Ensuring inclusivity: the importance of website accessibility

Accessibility in design terms refers to the practice of creating products, services, environments, and digital content in a way that ensures people with disabilities can perceive, understand, navigate, and interact with the content effectively. This includes visual, auditory, physical, speech, cognitive, neurological disabilities and temporary disabilities. These temporary impairments might include short term illnesses, or even a broken arm!

People might rely on assistive technologies, like a screen reader, to access information on a website, or social media. This can include filling out a form, accessing a PDF, reading text or consuming multimedia content.

In short, accessibility means designing a website so that disabled people can access the same information and do the same things that a non-disabled person can.

Accessibility is often overlooked by many businesses, however, it’s a fundamental aspect of inclusivity. 1 in 5 people have a disability or illness of some kind. There are an estimated 14.1 million disabled people living in the UK today and this sector is reported to be worth £275 billion a year to UK businesses! So it’s not just a ‘nice to have’ it’s a business decision.

A survey in 2019 showed that UK businesses lost more than £17 billion in sales because of disabled shoppers abandoning websites. They’re typically more brand loyal, shop more frequently and spend more than the average consumer.

Of course, the business case for this is much wider – it demonstrates your business’s commitment to inclusion and enhances your reputation. Helping you to stand out from your competitors.

There are laws in place surrounding accessibility – the Equality Act of 2010 and the Public Sector Bodies Act of 2018 which states that their website must align with the Web Content Accessibility Guidelines (WCAG) international standards.
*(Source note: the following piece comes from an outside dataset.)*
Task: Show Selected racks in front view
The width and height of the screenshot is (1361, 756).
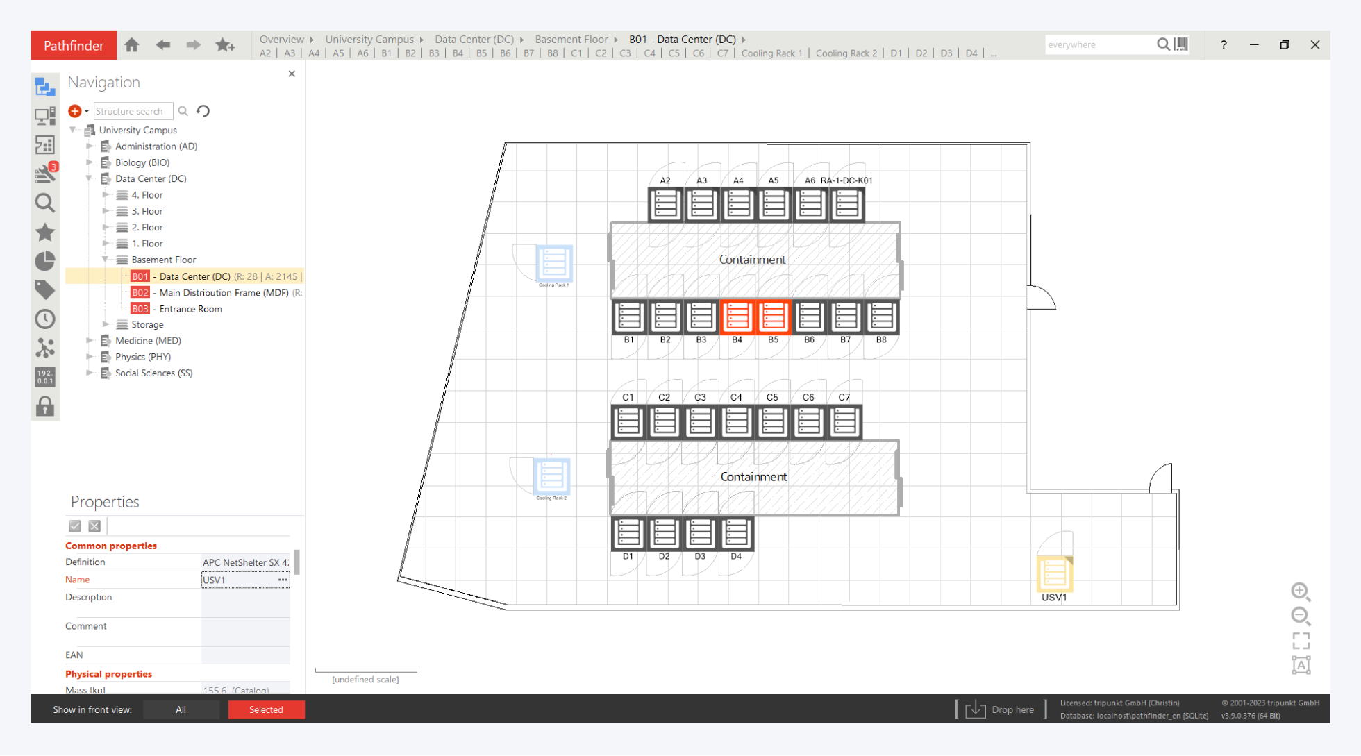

However, in reality very few businesses have been investigated – at least thus far. But the landscape is changing and we should all be doing our best to meet these guidelines!

The WCAG guidelines cover some of the following issues:

Contrast: Text and images of text have sufficient colour contrast ratios. This is a screenshot of a tool I use to check colour contrasts for my clients. It shows which colour combinations do and don’t pass the recommended WCAG 2.1 Level AA guidelines.

Colour: dont rely on colour alone – also include a text alternative

Alternative text (Alt text) – images and other non-text content should have alt text added so they can be read by a screen reader. Also helps search engines understand your content better

Keyboard navigation: Make sure all website functions can be accessed and operated using a keyboard alone, this caters for users who cannot use a mouse.

Descriptive links: avoid using ‘click here’ or ‘read more’ they make no sense to screen readers. Should make sense when read in isolation.

Instructions: Instructions to complete a task shouldn’t rely on sound, shape, size or visual location.

Videos and audio: Captions should be included for audio and video content and transcripts for podcasts and webinars to accommodate users with hearing impairments.

Readability: use accessible fonts and use logical headings that enable skimming. Write at a level that matches your target audience.

Text: left aligned text is more accessible than centred or right aligned.

These are just a few examples of the standards surrounding accessibility in design and remember that accessibility is a process not a project. You should be looking at the importance of accessibility and design accessible content from the ground up rather than adding it afterwards.

Accessibility in print

Many of the factor above apply to printed material too, although the way the colours are put together are different in print and generally printed material isn’t backlit so we view colours slightly differently. Paper choice and paper thickness are important. Uncoated paper stock reduces glare and results in easier reading, and never assume that a reader will be using a thumb or forefinger to turn the page. Slightly thicker paper allows more pressure to be applied to the page when its being turned.

There are also various things to look out for such as:

  • Try to use unambiguous letter shapes
  • Use fonts with non-mirroring letters
  • Ensure there’s enough space between letters
  • Use fonts with clear ascenders and descenders

Accessibility in social media:

All of the above points relating to web design also apply to social media, but one of the most important things you can do is to add alt text to your images. Facebook automatically adds alt text, but you can edit this yourself to make sure the description is accurate. You can also edit alt text on LinkedIn, but only by logging into your account on a desktop, its not available on a mobile device.

In conclusion:

Inclusivity is not just a buzzword; it’s a core value that should be reflected in every aspect of our digital design world. It creates equal access to information, enhances user experience and helps us meet legal and ethical obligations. And don’t forget its a huge business benefit and helps you stand out from your competitors!